Harmon’s move coincided with HUD’s denial of the city’s request for funding. Shirley Booker explained neighborhood opposition well. Residents wanted development, she said, “just not a golf course. We can’t keep existing with all this vacant land. The Lord didn’t mean for it to be like that. It’s a waste.”
McAvey clung to Gateway Village, though, telling the press that no one would be able to develop St. Louis Place without large public subsidy and amenities provided. Her tenure would end shortly thereafter. Ford-Griffin learned a few lessons from Gateway Village and spearheaded an often rocky but productive community-based planning process leading to the Fifth Ward Master Plan, published in 2000 although not fully adopted by the Board of Aldermen.
Harmon, of course, showed little leadership on development issues, but his decision to pull the plug on Gateway Village allowed for the kindling of small-scale development on the near north side. Many leaders, however, continued to bemoan the lack of a large scale plan for the area around Pruitt Igoe. Bosley, Jr. himself is now a backer of the McEagle project, seen occasionally accompanying Paul J. McKee, Jr. at meetings.
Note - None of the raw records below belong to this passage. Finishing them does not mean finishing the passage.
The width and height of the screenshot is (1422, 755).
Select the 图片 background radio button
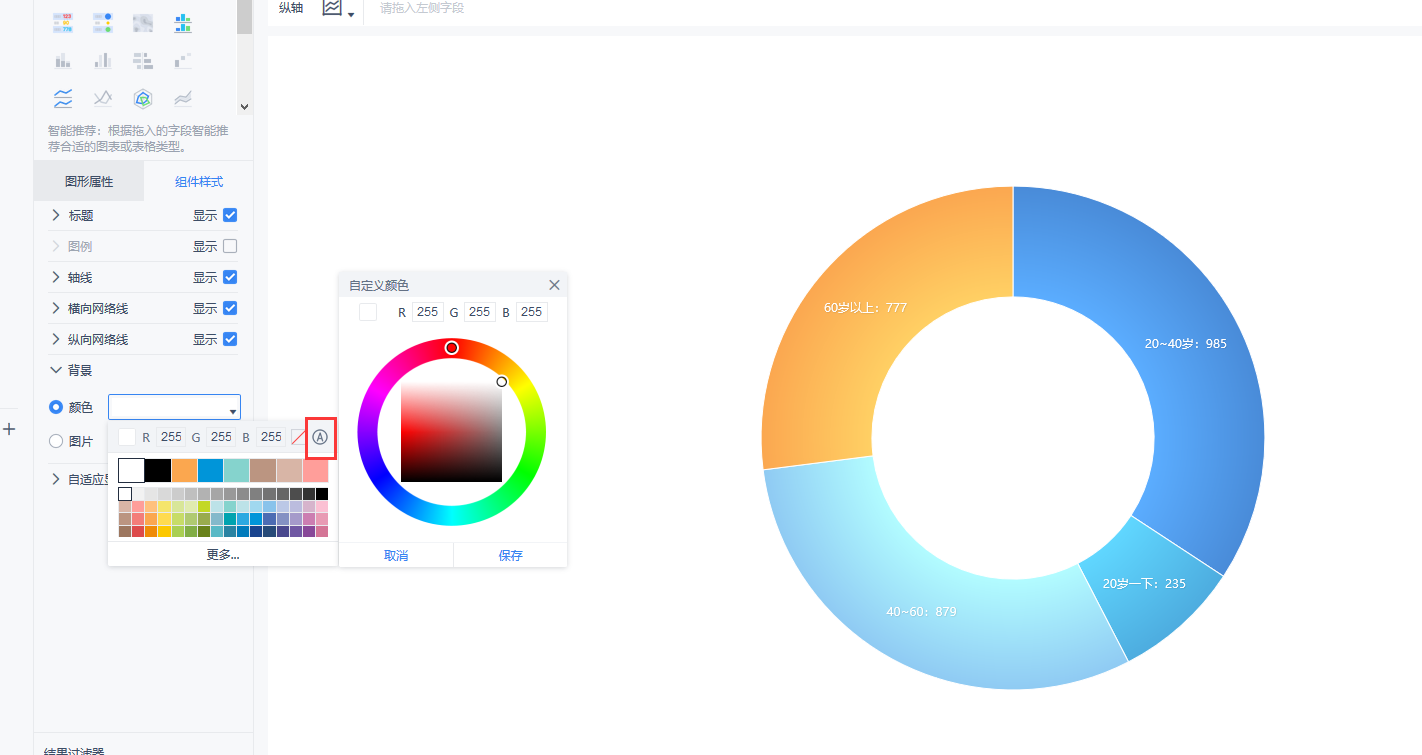(56, 441)
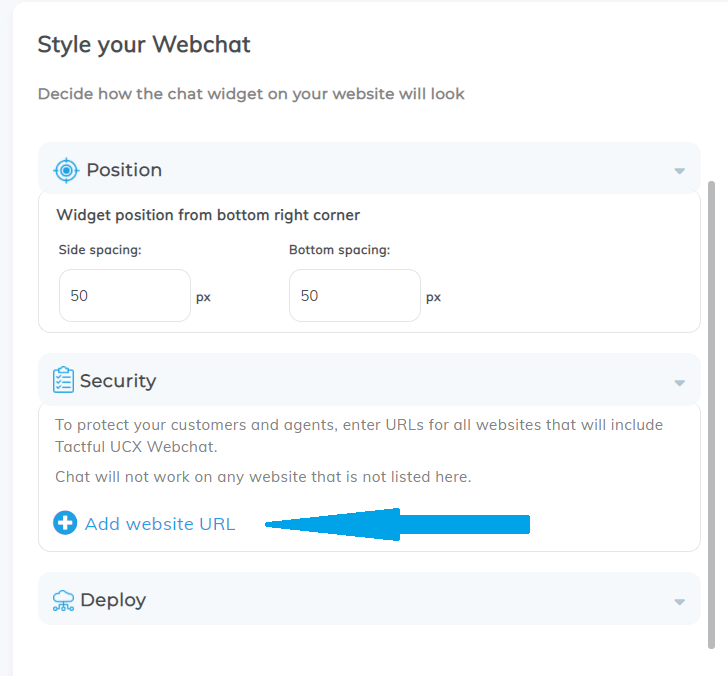Collapse the Position section using its arrow

(679, 171)
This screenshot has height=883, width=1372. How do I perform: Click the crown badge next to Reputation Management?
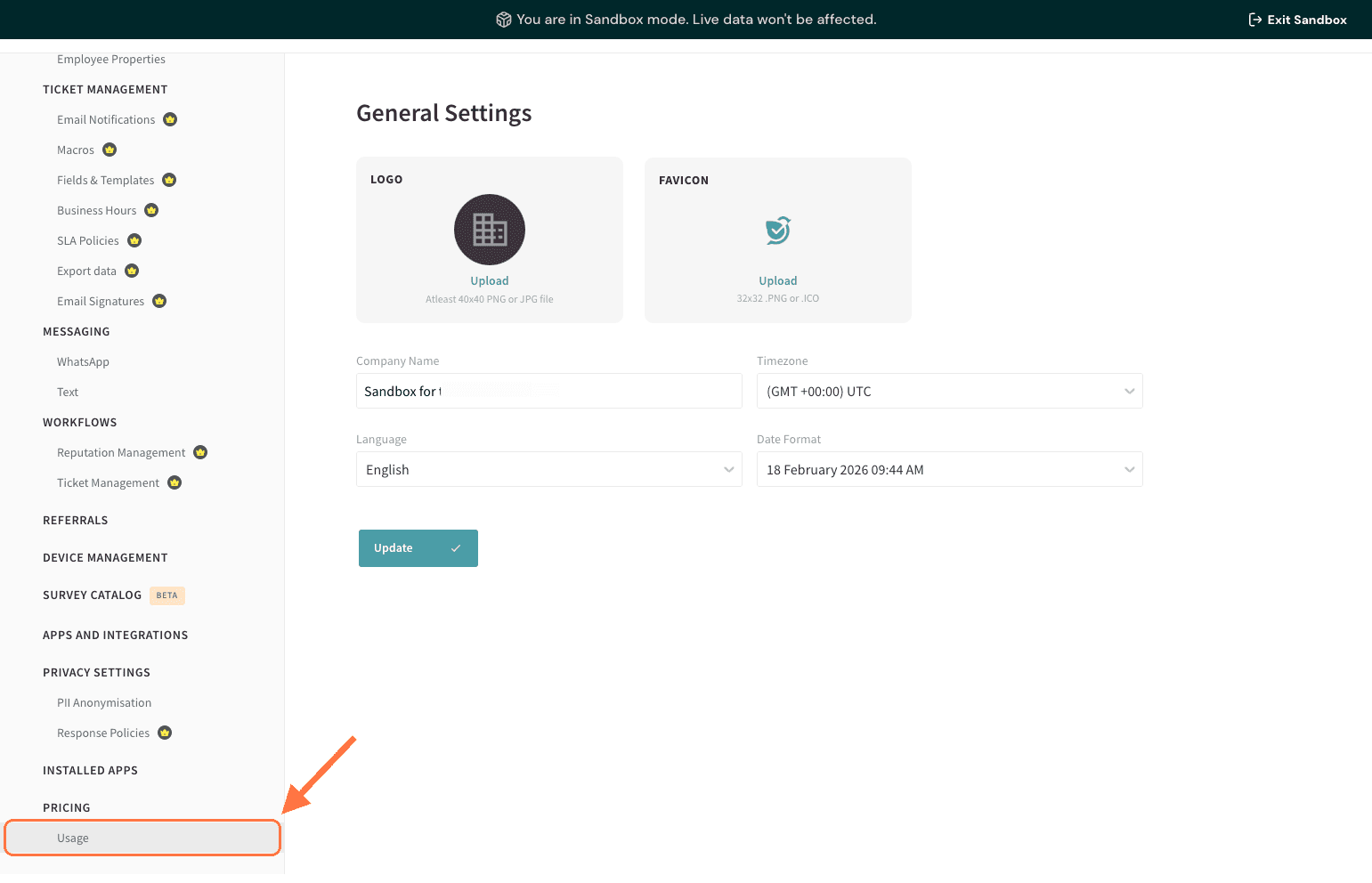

One of the problems with the Gateway Village debacle and the resulting Fifth Ward Master Plan is that there was no strong legislative result. The threat of a large-scale plan in the Fifth Ward remained because there were no basic protections against that mode of development. Zoning and land use recommendations were never implemented as law, historic districts and sites were not identified and listed in the National Register of Historic Places, and redevelopment zones that would have broken the ward into smaller pieces were not created. The Fifth Ward’s biggest problem in recent years is the large amount of vacant city-owned land — quite a big prize to lure developers. Without safeguards against large scale projects, the ward has been left vulnerable to the supersized visions that Gateway Village illustrated.